El contexto: por qué se subió la edad de jubilación
La reforma de 2011 estableció el aumento progresivo de la edad de jubilación de 65 a 67 años. El argumento oficial fue simple: la gente vive más tiempo y el sistema no puede financiar más años de pensión sin ajustar la edad de entrada.
El argumento del robo generacional
Los trabajadores más jóvenes de hoy entraron al mercado laboral mucho más tarde que sus padres, muchos con 25 o 30 años por culpa de la precariedad y los contratos temporales. Si encima tienen que trabajar hasta los 67, habrán trabajado menos años en total que generaciones anteriores.
El argumento a favor del retraso
La esperanza de vida en España es de las más altas de Europa. Un jubilado a los 65 años podría vivir 20 o más años cobrando pensión. Si el sistema tiene que financiar eso para millones de personas, el ajuste de la edad es matemáticamente inevitable.
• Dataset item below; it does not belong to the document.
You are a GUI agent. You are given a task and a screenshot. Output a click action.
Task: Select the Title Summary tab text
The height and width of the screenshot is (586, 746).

La trampa de los empleos físicamente exigentes
El gran punto ciego de esta reforma es que no distingue entre profesiones. Un trabajador de oficina puede rendir a los 67, pero un albañil, un sanitario o un agricultor difícilmente pueden mantener el mismo ritmo físico. La reforma ignora esta desigualdad estructural.
Conclusión
La jubilación a los 67 no es ni un robo ni una solución mágica: es un parche sobre un sistema que necesita una reforma mucho más profunda. Las generaciones jóvenes no pueden esperar las mismas condiciones que sus padres, y planificar el ahorro propio se convierte en una obligación.